Geithner, mano firme contra los bancos

El secretario del Tesoro estadounidense debe dar un escarmiento a Citigroup y Bank of America; esto le ayudará a redimirse ante los contribuyentes y a construir una sólida reputación en su cargo.
Geithner Obama
Allan Sloan
NUEVA YORK -

Los problemas fiscales de Tim Geithner han sido un espectáculo interesante, pero secundario. La verdadera cuestión en torno al nuevo secretario del Tesoro no tiene que ver tanto con su torpeza (o descuido) al pagar impuestos, sino si tiene el carácter y la autoridad moral para cumplir su trabajo: asegurarles a los estadounidenses y a los mercados financieros que alguien en Washington sabe cómo proceder.

Esa sensación de seguridad nos la daban Alan Greenspan -cuando era presidente de la Reserva Federal- y Bob Rubin -secretario del Tesoro con Clinton-. Ambos han mostrado tener pies de barro, pero en momentos críticos, los mercados los trataban como dioses y sabían contener una crisis, un papel que ni Henry Paulson ni Ben Bernanke han sabido desempeñar.

En mi opinión, Geithner puede superar cualquier déficit si arremetiera contra Citi y  Bank of America, con todo y directivos. Juzgando por sus días en la Reserva Federal de Nueva York, Geithner puede cumplir ese duro trabajo.

Tanto Citi como Bank of America están en grandes apuros debido a los terribles errores que han cometido. Ambos han recibido un total de 90,000 millones de dólares (mdd) de dinero de los contribuyentes en un rescate bajo condiciones que les favorecen enormemente, y el dinero público también ha servido para respaldar muchas de sus pérdidas potenciales a cambio de 11,000 mdd en acciones preferentes. Esa cantidad es muy inferior a la que hubieran cobrado los mercados financieros.

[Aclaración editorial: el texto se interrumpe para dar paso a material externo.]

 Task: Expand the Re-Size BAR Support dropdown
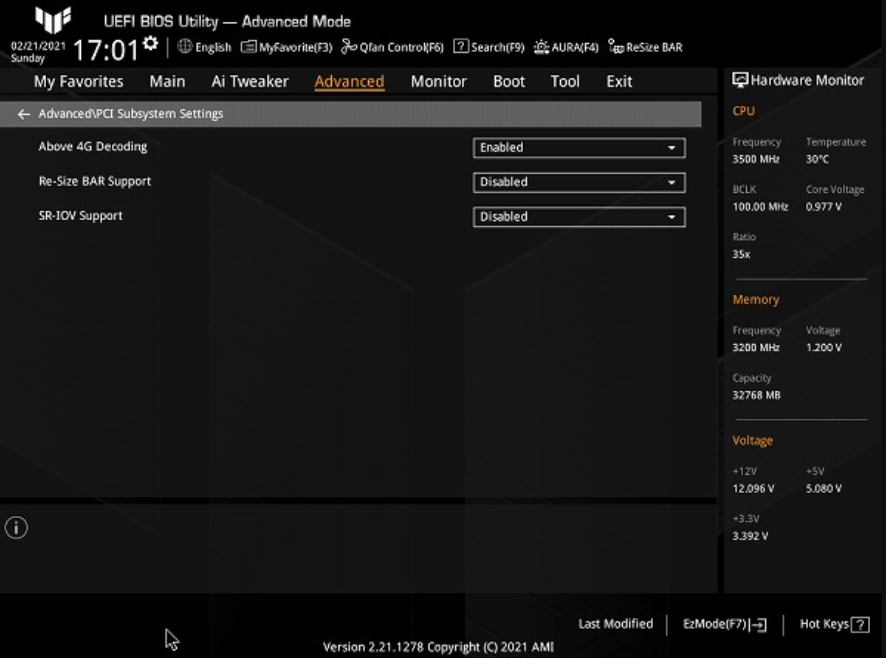pyautogui.click(x=579, y=182)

Suele escucharse la queja de que los bancos están teniendo problemas para poner a funcionar el dinero del rescate porque éste consiste en acciones preferentes con dividendos que cuestan a los bancos entre el 5 y el 8% (netos), un porcentaje mucho mayor al retorno que se obtiene en este momento por estas operaciones. Pero el problema tiene una sencilla solución: dejar que el Tesoro convierta las acciones preferentes de los contribuyentes a acciones comunes, según los precios actuales. Eso reduciría el retorno, pero le daría al contribuyente participaciones accionarias del 70% (en el caso de Citi) y del 50% (en el caso de Bank of America).

Esa medida conseguiría lo que vengo aconsejando desde el año pasado: diluir las acciones comunes mientras los bancos siguen operativos, no sea que cerrándolos se provoque una "quiebra sistémico." La dilución dolerá a quienes debe doler -accionistas institucionales- y quizá les obligue a vigilar mejor en el futuro a los receptores de su inversión.

Los miembros de la junta directiva de Citi y Bank of America, responsables del curso desastroso de ambas instituciones, también deberían sentir algo de dolor. Miles de empleados están perdiendo su empleo, los gerentes han acordado renunciar a sus bonos...pero ¿qué pasa con los directivos? Nada, siguen embolsándose un mínimo de 225,000 dólares al año en Citi, y 240,000 dólares en Bank of America. (Esas son cifras del 2007, los portavoces de los bancos no quisieron informar si el salario de los directivos había sufrido recortes, por lo que me temo que no).

Para algunos no es tanto dinero, pero esos honorarios cuadruplican el ingreso promedio de una familia estadounidense. Eso significa que los directivos ganan cuatro veces más -por un trabajo de medio tiempo y mal hecho- que una familia promedio cuyo dinero está siendo usado para rescatar esas mismas instituciones. Algo escandaloso.

Como los directivos no han tenido la decencia de renunciar a sus honorarios, alguien tiene que inculcarles a la fuerza el sentido del sacrificio compartido, y Geithner es el hombre.

Tenemos que darnos cuenta de que la situación nos compete a todos, que el gobierno está haciendo todo lo posible por apuntalar a instituciones mal gestionadas, demasiado importantes para dejarlas quebrar. Y castigar a Citi y a Bank of America es una buena lección.

Una reflexión final: Los estadounidenses prudentes estamos pagando el doble para rescatar a los imprudentes: a través del dinero de los impuestos y al aceptar que nuestros beneficios por intereses se reduzcan por los recortes a la tasa de interés. Luego, sería bueno ver que los imprudentes también paguen a lo grande.